Xanthomonas citri is a Gram-negative, rod-shaped bacterium. Although it is harmless for humans, it is a phytopathogen, known for being the causing agent of citrus canker.

Many pathovars are misclassified as X. cissicola, X. campestris, or X. axonopodis. A 2022 study proposes moving 20 pathovars in these three (including the sole representative of X. cissicola) into X. citri. However, based on the principle of priority, all "X. citri" should become instead named under the earliest-published name, X. cissicola like in GTDB. The two proposals do not affect the independence of X. campestris and X. axonopodis, as their type strains are sufficiently distinct from X. citri/cissicola to be their own species.

== Pathovars included ==
Uncited entries are based on Bansal et al. (2022), either in the article's own results (20 pathovars) or in its description of earlier results. Pathovars that include the type strain of either X. citri or X. cissicola are shown in bold.
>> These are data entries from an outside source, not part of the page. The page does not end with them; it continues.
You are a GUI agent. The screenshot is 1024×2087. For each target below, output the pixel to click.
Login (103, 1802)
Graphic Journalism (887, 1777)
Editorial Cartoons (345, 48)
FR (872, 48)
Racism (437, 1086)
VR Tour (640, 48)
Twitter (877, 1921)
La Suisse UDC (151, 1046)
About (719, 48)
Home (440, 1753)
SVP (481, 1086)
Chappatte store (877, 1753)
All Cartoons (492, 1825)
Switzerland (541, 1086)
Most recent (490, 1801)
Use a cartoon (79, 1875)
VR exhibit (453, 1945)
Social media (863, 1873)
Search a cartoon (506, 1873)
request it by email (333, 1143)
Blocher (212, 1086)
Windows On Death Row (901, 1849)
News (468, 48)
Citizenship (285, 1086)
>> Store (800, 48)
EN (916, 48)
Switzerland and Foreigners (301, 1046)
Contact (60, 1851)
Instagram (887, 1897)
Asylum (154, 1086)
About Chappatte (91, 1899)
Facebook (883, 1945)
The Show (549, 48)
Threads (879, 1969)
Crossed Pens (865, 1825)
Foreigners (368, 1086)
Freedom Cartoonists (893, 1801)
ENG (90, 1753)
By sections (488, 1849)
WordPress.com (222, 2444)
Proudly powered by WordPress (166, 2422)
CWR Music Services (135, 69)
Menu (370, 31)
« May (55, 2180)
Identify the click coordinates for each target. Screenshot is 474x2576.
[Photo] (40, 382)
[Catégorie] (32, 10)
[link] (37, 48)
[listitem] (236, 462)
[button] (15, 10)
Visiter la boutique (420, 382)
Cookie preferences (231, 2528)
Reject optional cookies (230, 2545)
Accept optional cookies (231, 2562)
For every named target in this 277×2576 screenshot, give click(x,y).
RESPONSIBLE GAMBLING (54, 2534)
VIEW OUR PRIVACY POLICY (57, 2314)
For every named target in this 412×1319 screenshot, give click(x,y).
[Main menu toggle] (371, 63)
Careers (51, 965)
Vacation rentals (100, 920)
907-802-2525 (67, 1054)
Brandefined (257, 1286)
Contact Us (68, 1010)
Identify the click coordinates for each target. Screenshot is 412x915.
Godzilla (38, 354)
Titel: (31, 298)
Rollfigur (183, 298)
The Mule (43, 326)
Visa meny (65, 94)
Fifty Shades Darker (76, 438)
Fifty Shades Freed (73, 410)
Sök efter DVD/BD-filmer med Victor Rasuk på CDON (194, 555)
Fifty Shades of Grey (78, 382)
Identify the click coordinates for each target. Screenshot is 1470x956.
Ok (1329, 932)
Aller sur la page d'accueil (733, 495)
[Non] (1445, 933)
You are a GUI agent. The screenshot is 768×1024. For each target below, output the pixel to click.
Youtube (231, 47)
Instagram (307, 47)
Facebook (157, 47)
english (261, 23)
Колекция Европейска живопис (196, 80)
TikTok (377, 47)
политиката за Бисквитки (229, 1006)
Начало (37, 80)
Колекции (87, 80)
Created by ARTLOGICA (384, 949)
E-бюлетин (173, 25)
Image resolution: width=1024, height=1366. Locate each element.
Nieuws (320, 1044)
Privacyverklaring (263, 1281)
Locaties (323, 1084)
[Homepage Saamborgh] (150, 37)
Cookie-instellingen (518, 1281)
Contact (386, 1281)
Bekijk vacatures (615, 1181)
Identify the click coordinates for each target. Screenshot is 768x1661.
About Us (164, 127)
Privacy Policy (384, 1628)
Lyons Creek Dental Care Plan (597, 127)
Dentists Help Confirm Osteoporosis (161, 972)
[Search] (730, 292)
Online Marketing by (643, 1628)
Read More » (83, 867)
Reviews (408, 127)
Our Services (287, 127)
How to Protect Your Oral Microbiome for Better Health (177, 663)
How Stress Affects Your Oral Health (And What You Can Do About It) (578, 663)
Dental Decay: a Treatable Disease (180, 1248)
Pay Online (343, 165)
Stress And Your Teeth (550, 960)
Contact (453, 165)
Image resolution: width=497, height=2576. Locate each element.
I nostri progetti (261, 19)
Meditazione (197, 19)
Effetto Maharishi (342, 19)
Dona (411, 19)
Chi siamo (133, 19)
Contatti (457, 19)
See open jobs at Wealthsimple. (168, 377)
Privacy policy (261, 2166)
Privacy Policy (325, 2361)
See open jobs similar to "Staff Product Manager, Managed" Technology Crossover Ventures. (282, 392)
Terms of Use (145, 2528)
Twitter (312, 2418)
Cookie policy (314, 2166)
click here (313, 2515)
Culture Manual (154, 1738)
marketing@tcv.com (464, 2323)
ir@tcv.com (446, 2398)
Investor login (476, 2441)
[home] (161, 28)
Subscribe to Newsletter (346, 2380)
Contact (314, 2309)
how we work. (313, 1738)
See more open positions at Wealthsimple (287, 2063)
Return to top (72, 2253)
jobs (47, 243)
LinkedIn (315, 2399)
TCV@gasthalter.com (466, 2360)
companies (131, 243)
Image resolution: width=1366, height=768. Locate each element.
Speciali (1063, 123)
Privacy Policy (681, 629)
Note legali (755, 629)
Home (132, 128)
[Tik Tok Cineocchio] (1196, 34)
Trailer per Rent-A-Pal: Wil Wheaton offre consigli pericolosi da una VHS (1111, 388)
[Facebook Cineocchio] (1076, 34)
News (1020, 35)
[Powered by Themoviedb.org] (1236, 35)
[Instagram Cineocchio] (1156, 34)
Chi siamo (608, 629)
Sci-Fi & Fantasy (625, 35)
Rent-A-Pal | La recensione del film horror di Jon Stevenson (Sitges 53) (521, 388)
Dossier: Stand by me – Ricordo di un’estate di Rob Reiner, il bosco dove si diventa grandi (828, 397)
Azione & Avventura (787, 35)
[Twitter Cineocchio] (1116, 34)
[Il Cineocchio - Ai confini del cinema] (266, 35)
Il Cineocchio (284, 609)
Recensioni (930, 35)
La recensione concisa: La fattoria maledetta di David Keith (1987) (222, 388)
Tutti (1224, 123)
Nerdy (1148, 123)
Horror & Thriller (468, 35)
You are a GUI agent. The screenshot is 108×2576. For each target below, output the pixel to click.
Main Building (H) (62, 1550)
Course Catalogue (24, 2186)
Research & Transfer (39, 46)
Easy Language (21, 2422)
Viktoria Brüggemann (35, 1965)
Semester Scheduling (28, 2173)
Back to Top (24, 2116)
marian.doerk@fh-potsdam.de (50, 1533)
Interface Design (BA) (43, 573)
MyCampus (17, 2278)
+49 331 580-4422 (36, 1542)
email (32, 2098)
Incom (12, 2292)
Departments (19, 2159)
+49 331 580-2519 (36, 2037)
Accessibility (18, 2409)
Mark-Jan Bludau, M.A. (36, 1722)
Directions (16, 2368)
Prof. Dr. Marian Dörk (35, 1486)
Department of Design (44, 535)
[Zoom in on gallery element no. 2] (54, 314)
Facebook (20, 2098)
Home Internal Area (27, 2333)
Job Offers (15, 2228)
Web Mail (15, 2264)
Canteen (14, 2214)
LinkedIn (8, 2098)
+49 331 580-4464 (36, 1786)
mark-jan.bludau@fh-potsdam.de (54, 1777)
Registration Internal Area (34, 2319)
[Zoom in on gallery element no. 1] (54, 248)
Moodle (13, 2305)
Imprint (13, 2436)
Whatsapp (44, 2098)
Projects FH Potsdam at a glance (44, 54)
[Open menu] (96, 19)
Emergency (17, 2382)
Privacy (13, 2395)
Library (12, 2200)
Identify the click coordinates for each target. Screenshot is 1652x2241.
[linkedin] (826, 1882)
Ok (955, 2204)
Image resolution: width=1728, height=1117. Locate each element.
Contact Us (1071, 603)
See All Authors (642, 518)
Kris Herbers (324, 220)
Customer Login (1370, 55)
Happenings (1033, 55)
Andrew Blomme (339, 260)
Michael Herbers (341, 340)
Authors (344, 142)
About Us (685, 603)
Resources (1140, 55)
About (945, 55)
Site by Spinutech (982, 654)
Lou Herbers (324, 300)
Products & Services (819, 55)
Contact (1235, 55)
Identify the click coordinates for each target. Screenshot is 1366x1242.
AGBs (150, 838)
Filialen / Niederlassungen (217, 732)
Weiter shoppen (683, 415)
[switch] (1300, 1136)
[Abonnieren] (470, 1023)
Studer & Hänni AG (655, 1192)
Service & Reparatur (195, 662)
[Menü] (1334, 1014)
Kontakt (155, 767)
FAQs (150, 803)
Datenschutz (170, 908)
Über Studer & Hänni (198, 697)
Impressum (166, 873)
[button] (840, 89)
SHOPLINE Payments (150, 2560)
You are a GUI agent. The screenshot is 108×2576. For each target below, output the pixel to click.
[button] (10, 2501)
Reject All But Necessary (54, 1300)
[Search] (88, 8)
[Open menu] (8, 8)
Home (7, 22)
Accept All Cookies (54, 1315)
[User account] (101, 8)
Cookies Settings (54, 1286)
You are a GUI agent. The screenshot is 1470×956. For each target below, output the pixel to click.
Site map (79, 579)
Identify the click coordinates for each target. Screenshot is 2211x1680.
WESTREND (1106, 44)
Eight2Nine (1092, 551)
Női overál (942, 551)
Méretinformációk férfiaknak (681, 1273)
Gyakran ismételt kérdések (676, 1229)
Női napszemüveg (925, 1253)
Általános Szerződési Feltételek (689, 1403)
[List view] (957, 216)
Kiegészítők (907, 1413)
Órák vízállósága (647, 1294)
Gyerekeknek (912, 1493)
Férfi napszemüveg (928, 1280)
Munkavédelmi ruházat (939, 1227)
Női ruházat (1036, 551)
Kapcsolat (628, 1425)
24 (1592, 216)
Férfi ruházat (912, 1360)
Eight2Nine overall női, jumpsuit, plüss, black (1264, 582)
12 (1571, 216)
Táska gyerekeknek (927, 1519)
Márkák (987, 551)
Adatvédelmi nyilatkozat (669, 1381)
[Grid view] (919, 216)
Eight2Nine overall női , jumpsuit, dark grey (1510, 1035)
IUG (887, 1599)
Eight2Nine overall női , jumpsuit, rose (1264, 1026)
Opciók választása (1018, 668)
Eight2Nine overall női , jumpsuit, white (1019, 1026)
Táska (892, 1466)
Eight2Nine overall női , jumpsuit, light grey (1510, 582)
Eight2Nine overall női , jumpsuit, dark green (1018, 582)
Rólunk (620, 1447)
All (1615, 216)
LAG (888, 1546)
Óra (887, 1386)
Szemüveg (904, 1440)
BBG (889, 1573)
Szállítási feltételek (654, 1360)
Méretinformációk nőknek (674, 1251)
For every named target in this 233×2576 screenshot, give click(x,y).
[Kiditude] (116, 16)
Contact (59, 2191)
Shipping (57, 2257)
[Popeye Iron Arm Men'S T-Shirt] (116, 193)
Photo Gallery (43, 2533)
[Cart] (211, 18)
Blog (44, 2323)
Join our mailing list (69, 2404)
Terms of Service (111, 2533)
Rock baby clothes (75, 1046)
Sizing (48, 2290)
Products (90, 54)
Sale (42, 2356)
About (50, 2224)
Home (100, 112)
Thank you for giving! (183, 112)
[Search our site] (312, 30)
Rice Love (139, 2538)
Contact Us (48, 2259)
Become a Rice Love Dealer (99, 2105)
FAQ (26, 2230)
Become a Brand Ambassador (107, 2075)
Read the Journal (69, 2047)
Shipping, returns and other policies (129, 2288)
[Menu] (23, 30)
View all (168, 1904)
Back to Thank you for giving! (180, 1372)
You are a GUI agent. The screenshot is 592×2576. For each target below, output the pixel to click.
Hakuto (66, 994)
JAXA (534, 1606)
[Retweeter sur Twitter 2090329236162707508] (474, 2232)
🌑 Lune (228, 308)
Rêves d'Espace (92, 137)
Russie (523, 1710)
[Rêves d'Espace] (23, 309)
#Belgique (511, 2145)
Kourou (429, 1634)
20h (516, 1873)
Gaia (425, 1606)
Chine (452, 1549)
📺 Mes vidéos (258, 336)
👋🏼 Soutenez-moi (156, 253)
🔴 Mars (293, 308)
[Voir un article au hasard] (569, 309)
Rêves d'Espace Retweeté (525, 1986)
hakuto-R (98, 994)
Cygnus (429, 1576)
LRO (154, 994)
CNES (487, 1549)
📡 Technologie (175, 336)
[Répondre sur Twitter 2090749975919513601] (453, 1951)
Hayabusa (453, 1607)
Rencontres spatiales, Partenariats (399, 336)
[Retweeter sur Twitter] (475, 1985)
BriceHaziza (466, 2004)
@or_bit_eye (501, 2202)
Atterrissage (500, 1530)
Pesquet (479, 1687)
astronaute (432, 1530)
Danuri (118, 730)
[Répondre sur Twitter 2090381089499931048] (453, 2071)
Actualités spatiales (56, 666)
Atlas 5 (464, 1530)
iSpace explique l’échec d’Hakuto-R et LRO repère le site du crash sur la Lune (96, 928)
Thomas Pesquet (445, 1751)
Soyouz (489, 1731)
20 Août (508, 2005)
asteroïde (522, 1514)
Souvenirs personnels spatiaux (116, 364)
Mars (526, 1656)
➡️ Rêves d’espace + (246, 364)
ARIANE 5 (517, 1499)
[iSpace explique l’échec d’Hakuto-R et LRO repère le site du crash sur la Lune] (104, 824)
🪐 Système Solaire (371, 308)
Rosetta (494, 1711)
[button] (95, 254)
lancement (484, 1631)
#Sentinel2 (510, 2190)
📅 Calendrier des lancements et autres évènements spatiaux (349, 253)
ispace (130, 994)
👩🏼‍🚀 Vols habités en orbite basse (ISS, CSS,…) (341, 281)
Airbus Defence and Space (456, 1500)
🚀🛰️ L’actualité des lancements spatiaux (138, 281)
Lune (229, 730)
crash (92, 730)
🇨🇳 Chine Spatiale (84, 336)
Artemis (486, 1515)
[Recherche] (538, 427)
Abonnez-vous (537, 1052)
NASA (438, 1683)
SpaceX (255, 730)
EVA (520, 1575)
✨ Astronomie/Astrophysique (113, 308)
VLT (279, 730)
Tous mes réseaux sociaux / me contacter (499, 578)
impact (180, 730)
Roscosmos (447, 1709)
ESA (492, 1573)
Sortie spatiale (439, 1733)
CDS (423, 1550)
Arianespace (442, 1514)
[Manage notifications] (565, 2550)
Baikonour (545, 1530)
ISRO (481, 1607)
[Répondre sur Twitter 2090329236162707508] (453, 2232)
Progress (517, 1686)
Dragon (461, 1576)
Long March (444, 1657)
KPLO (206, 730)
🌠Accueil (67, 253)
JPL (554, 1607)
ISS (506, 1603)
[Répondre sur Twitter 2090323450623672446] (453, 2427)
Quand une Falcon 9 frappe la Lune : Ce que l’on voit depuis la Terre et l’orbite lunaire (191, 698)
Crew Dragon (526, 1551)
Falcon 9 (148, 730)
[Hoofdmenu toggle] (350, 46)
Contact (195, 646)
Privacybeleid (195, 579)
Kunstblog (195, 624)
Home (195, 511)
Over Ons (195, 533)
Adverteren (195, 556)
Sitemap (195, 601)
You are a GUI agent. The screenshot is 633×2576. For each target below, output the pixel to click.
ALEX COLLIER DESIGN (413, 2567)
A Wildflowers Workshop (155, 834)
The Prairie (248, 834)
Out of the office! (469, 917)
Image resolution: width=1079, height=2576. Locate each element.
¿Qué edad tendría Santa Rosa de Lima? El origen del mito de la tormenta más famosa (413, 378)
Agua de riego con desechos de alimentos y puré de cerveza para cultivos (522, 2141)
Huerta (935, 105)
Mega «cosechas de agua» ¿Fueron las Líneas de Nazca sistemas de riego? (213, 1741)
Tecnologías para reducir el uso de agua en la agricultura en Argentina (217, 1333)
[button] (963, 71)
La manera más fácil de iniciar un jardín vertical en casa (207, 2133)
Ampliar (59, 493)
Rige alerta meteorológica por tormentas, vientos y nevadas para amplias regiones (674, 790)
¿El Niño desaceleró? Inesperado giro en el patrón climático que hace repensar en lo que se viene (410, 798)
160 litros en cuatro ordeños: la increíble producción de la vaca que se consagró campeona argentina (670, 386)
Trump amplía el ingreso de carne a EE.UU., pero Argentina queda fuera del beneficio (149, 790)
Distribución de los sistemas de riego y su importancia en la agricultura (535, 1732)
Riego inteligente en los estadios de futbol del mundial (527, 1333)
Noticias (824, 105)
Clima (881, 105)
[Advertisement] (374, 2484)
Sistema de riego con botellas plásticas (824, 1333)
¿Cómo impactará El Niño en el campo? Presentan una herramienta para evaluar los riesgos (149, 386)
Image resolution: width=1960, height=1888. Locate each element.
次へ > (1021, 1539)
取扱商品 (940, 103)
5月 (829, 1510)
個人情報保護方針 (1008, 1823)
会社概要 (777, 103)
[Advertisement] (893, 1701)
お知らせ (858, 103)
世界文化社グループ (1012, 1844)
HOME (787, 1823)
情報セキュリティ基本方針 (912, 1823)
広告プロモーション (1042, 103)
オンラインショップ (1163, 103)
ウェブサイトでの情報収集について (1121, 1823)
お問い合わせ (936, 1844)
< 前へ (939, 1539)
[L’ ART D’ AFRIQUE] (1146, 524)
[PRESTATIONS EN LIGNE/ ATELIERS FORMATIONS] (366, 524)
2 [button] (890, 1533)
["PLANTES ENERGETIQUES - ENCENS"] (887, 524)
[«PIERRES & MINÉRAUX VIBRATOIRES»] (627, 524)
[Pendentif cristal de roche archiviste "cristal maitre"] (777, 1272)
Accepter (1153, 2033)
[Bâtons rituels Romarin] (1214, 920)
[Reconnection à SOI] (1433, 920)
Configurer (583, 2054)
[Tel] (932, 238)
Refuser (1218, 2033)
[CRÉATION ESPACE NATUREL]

The list is unlikely to be complete.

==Bacterial killing via a secretion system==

Xanthomonas citri uses its type IV secretion system to kill other Gram-negative bacterial species in a contact-dependent manner. The secretion of the effector proteins requires a conserved C-terminal domain, and its bacteriolytic activity is neutralized by a cognate immunity protein.

==Defense against predators==

Xanthomonas citri also uses type VI secretion system in defense against the predatory amoeba Dictyostelium discoideum.